Closer to Playa del Carmen is Xcaret (00 52 998 883 0470; xcaret.com; 8.30am-9.30pm daily), which is billed as an "eco-archaeological park" and combines activities such as floating down an underground river and watching dolphins with the chance to see and learn about animals and watch a show that recounts the history of Mexico. Admission is 883 pesos (£44).
Its sister park, Xplor (00 52 998 849 5275; xplor.travel; 9am-5pm daily except Sundays), goes straight for the all-action market: hurtling down ziplines, driving amphibious vehicles through jungle and river or paddling rafts down underground rivers are some of the adventurous activities. Not for the frail, the faint of heart or the short of cash: admission for adults is 1,267 pesos (£63).
Guaranteed: a wild time for all
Wherever you stay and wherever you explore, you will see colourful flowers such as the bright red poinciana, and hear the loud calls of equally bright birds. Pelicans, turkey vultures and the mighty frigate birds are very visible, while iguanas and raccoons can be spotted even in the grounds of hotels. But the best way to savour some wild nature is by visiting the Sian Ka'an biosphere reserve, pictured. This enormous protected area (the size of Norfolk) of tropical forest, savannah and lagoons is home to the whole range of the region's wildlife, including jaguars, howler monkeys, turtles and manatees, plus an extraordinary number of birds such as the beautiful and elusive motmot.
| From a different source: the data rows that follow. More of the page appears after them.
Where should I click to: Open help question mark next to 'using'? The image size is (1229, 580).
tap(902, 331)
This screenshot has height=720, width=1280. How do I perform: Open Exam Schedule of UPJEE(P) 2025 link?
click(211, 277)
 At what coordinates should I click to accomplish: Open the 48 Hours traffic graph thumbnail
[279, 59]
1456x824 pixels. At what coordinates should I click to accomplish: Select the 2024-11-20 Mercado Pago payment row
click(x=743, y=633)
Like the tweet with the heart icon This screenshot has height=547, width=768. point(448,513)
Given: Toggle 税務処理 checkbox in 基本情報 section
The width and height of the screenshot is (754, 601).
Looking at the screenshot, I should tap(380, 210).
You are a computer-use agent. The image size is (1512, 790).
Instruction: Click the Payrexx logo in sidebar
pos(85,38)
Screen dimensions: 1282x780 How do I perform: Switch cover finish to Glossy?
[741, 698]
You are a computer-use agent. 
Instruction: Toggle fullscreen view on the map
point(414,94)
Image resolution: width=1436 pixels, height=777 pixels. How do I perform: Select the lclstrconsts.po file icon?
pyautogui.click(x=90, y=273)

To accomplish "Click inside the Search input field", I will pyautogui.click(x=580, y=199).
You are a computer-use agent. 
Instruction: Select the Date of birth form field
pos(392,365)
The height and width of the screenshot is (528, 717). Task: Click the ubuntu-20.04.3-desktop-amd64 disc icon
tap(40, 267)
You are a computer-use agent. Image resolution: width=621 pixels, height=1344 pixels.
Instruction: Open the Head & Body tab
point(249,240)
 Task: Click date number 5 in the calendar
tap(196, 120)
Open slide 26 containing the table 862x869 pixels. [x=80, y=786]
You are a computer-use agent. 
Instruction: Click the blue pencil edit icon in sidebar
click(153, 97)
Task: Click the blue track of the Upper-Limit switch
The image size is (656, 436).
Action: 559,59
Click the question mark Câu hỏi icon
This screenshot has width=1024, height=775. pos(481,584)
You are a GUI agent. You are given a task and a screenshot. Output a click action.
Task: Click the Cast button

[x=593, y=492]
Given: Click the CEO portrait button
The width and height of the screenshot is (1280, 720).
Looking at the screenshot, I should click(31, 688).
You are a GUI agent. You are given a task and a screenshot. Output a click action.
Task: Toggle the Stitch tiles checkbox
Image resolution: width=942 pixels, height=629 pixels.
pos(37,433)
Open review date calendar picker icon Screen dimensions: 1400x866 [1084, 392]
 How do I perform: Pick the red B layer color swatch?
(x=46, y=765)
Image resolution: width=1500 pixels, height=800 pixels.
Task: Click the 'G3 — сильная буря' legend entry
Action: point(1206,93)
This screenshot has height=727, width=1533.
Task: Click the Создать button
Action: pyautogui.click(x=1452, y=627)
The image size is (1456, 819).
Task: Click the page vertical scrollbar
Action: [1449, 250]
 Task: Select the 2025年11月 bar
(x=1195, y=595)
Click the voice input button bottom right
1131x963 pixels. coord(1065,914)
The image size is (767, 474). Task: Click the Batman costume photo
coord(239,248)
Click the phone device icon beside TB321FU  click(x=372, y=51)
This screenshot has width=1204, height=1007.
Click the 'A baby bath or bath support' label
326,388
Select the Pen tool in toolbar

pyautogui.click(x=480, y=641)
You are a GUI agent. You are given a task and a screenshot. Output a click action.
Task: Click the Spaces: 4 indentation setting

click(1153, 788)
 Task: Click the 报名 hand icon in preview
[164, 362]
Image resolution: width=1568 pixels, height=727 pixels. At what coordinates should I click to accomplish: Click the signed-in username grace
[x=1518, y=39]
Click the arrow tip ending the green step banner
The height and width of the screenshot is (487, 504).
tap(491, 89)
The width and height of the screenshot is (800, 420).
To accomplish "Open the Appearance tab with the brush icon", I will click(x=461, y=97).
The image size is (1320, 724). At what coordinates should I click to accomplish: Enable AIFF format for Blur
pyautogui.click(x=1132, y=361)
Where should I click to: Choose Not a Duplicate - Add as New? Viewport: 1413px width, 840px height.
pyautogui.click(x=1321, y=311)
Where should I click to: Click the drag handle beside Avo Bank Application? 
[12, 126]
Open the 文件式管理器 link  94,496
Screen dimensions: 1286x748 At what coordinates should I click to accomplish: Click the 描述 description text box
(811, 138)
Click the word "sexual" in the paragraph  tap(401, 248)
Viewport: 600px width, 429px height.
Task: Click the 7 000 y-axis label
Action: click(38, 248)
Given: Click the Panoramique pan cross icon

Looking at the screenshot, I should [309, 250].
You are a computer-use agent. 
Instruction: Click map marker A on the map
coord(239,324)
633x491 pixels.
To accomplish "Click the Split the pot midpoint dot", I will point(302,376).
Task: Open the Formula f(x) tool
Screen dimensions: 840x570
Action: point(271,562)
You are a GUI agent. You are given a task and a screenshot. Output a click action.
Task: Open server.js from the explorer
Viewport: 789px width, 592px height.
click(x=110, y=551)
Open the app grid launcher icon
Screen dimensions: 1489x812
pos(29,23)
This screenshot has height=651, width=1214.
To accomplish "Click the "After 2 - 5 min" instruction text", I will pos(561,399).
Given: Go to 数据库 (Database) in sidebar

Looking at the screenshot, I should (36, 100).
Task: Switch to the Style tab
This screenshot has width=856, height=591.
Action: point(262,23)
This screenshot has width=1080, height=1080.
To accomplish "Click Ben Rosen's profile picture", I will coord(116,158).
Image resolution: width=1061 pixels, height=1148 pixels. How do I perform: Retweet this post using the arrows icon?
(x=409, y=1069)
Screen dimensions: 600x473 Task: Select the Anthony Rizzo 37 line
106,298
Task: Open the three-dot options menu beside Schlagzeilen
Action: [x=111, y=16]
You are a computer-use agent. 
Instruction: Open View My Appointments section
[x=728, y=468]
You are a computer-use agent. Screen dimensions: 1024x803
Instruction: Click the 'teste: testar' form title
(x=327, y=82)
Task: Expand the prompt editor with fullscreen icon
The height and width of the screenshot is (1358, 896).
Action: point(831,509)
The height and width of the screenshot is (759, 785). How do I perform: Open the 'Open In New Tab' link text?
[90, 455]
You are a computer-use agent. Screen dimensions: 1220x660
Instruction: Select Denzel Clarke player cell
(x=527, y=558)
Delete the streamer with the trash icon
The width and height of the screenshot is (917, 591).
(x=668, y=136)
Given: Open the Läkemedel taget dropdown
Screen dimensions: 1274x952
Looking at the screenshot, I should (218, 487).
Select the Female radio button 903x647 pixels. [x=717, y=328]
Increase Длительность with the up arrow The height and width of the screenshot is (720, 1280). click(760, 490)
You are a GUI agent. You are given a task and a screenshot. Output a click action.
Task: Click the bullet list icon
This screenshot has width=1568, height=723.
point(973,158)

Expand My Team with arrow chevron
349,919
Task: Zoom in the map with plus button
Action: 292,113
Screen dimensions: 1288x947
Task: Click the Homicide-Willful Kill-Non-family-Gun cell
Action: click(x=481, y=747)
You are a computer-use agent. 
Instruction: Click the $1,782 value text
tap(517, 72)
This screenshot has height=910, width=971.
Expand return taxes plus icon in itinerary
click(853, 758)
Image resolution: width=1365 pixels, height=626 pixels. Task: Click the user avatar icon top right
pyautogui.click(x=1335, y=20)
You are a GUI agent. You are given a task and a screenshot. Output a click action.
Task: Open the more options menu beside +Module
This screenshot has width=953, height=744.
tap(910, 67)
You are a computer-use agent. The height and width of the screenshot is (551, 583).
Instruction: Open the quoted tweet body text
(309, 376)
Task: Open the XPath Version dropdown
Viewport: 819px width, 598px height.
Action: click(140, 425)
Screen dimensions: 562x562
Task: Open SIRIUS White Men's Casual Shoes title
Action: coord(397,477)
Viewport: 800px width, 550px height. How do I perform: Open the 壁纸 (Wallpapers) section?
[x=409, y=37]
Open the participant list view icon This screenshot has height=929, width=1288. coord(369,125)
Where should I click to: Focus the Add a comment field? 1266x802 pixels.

You can get to Sian Ka'an under your own steam (aim for the entry gate at Muyil, just south of Tulum) but the best way is to go on an excursion with an experienced guide. A day-long tour in a small group with the company EcoColors (Skype ecocolors_marketing; ecotravelmexico.com), for instance, is US$146 (£91) per person.
Getting below the surface of the Caribbean is another essential activity for the Riviera visitor. Diving is a primary activity in resorts such as Akumal, while snorkelling can be enjoyed all along the coast. Rays, turtles, groupers, barracudas and nurse sharks, as well as a host of smaller, colourful fish, swim around the coral outcrops.
Among the better places are the protected area north of Puerto Morelos, the bays just north of Tulum and the island of Cozumel.
There's no shortage of accommodation available on the Mayan Riviera, with the number of beds now surpassing that of neighbouring Cancún. At the luxury end of the market, you might follow in the sandy footprints of Jennifer Lopez for a week of beachside pampering at the boutique and spa hotel, Zoetry Paraiso la Bonita (below, part of the chain, zoetryresorts.com), a 20-minute drive from Cancún airport. A night for two costs 6,800 pesos (£340), all-inclusive.
Packages in more modest accommodation in the Playacar area are much cheaper. Thomson Holidays, for example, has an all-inclusive seven-night package departing 10 December from Gatwick, for a remarkable £680 per person.
A week next March at the five-star Fairmont Mayakoba, a few kilometres north of Playa del Carmen, set in a landscaped area of lagoons and jungle, costs £1,285 through British Airways Holidays (0844 493 0758; ba.com).
For smaller (and cheaper) hotels, its worth checking out Puerto Morelos, Playa del Carmen or Tulum. The latter's Hotel Crucero (00 52 984 871 2610; el-crucero.com), near to the ruins, has dormitory beds from US$10 (£6.60) and doubles from US$40 (£26) while there are beach-side rooms at all standards and prices to be found along the coastal strip.
Finally, for those considering self-catering, there are some stunning properties available in the bays along the southern part of the Riviera. A beachside palapa to relax in and seagoing kayaks to take you out to the reef are often part of the deal.
The website, locogringo.com, is the place to go to see what's available and for how much.